The primary thing Sega needs to do next year to improve the game's production values is to pep up the audio. Even though the volume level of the commentary is meant to drown out the noise of the crowd and the public-address music, the atmosphere within the stadium doesn't change much in response to rallies, close games, or blowouts. If you've ever watched a baseball game on television, you know how loud the stadium music and the spectators can get during a late-inning rally.
Aside from the lack of vigor, the audio in World Series Baseball 2K3 conveys everything necessary to create a realistic ballpark setting. Fans in the seats respond to balls, strikes, walks, and fly balls with varying degrees of excitement. If you're playing the home team, for example, and you pop up to the infield, the spectators will boo knowing that the opposing team is going to catch the ball for an out. When the situation is reversed, however, and you're on the visiting team, they'll cheer instead. World Series Baseball 2K3 is also one of the few games that feature player-specific catcalls. Fans behind the plate express their fair share of positive and negative comments about the batter currently up to bat, and they have specific phrases reserved for individual players as well. It isn't uncommon, for example, for someone in the stands to make fun of Derek Jeter's proclivity for dating supermodels. In addition to the fans, you'll also hear the PA announcer introduce players during their at-bats, vendors hawking food in the stands, and musical snippets prior to the at-bats of home-team players.

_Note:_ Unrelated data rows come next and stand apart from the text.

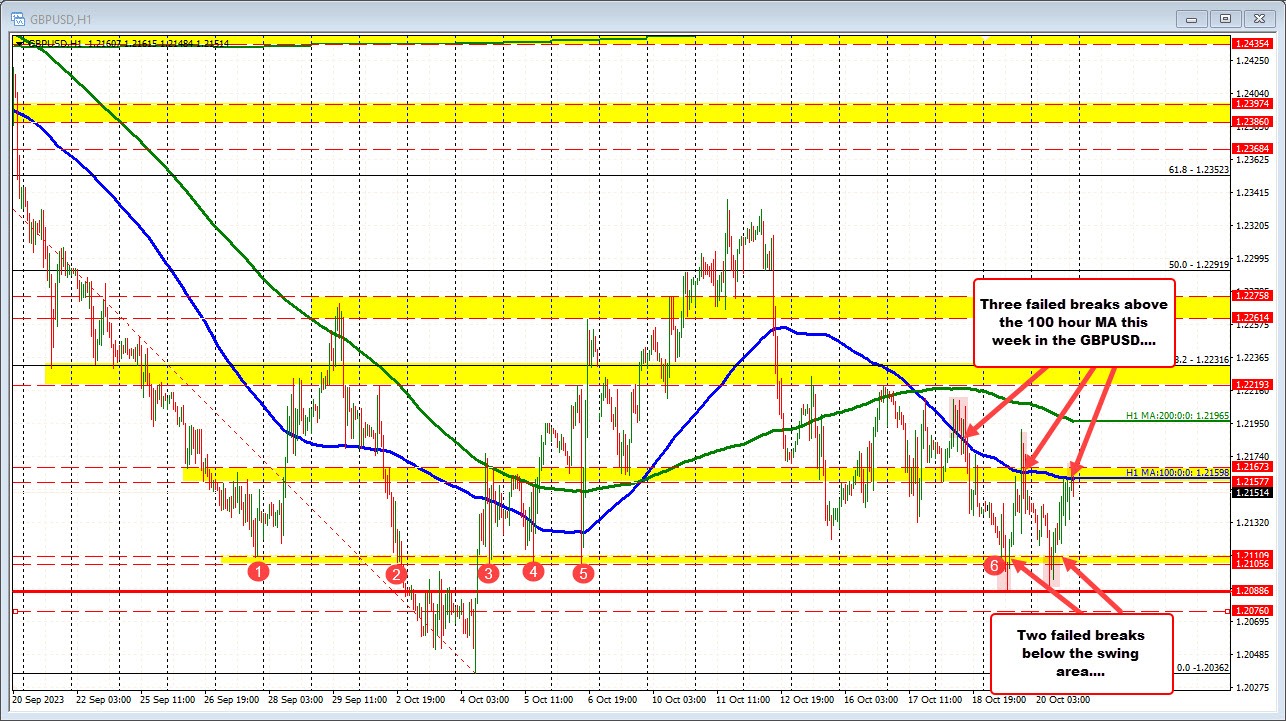This screenshot has height=721, width=1286.
Task: Select marker circle 2 below the 2 Oct candles
Action: point(396,573)
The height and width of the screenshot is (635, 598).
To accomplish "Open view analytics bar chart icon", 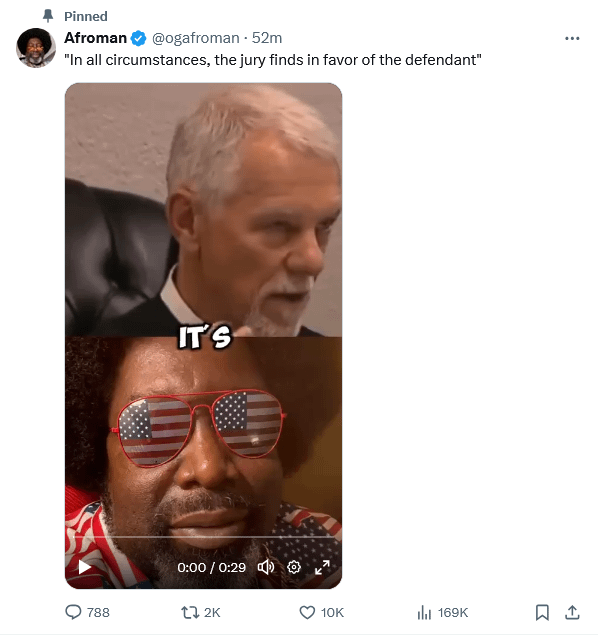I will click(424, 612).
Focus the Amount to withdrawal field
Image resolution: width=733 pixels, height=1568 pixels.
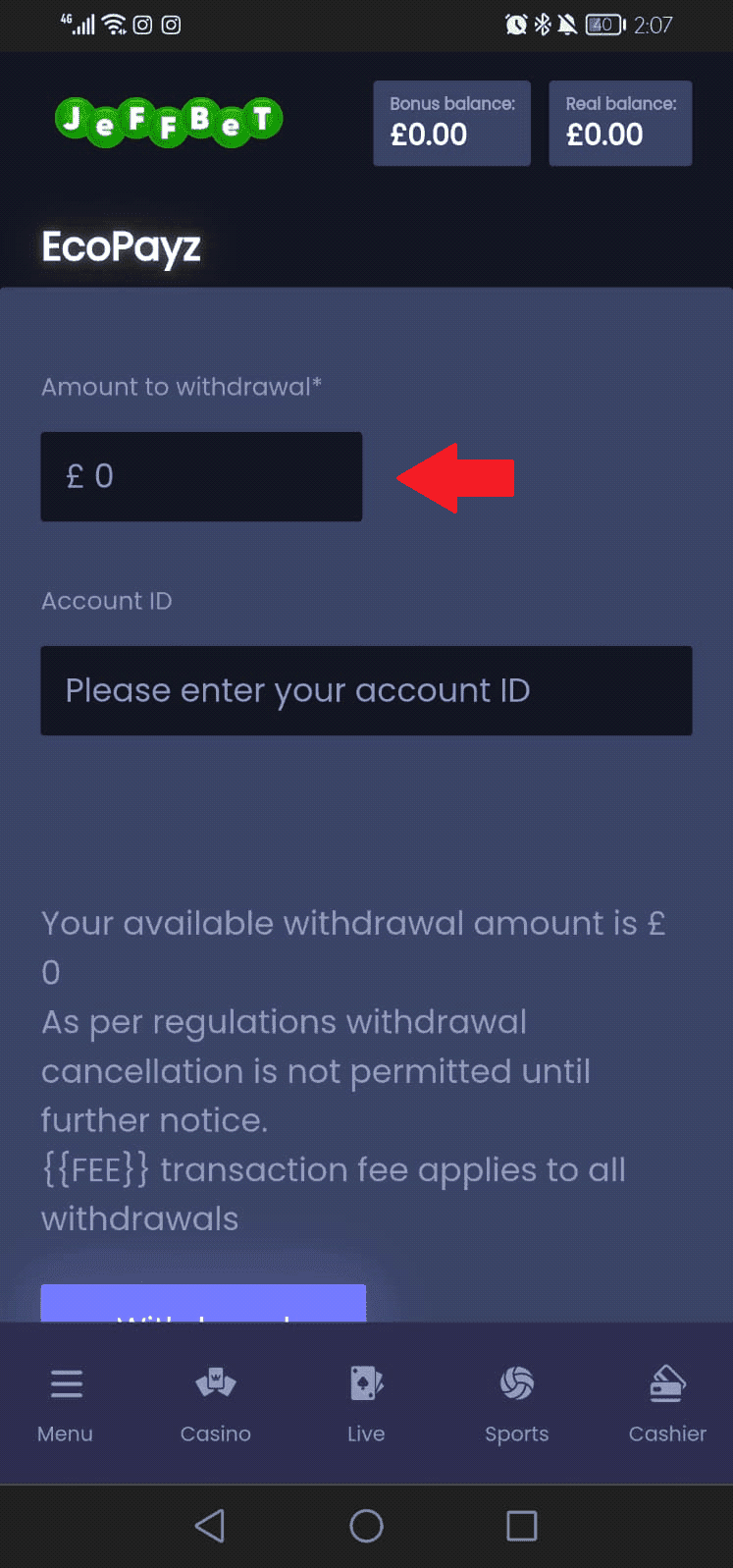coord(201,476)
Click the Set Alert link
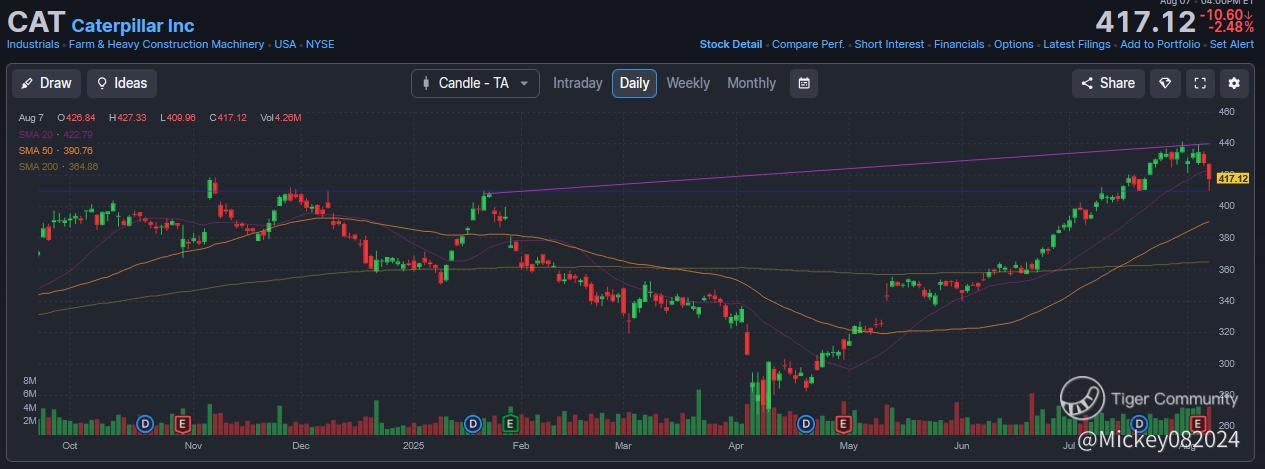Viewport: 1265px width, 469px height. pos(1231,45)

It's too bad that Sega didn't enlist any familiar ESPN personalities to provide the play-by-play and color commentary. Nonetheless, the in-game commentary does a nice job of keeping pace with the events displayed on the screen. Ted Robinson, a broadcaster who covers the Mets organization, has the play-calling duties. His voice is the auditory equivalent of sleeping pills, but the vocabulary he uses to describe the various teams and the plays that occur is satisfying due to its diversity. Rex Hudler provides the color commentary, giving anecdotes and historical background whenever an interesting player comes to the plate. Hudler is a former player himself and is currently a broadcaster for the Anaheim Angels. He has a gruff voice and speaks in a blue-collar style that's quite a contrast to Robinson's clean-cut mannerisms.
Minor criticisms aside, World Series Baseball 2K3 is spectacular. It's easy to play and deep enough to lose yourself in. The ESPN branding may seem like a gimmick at first, but it's really just one part of a thoroughly enjoyable product.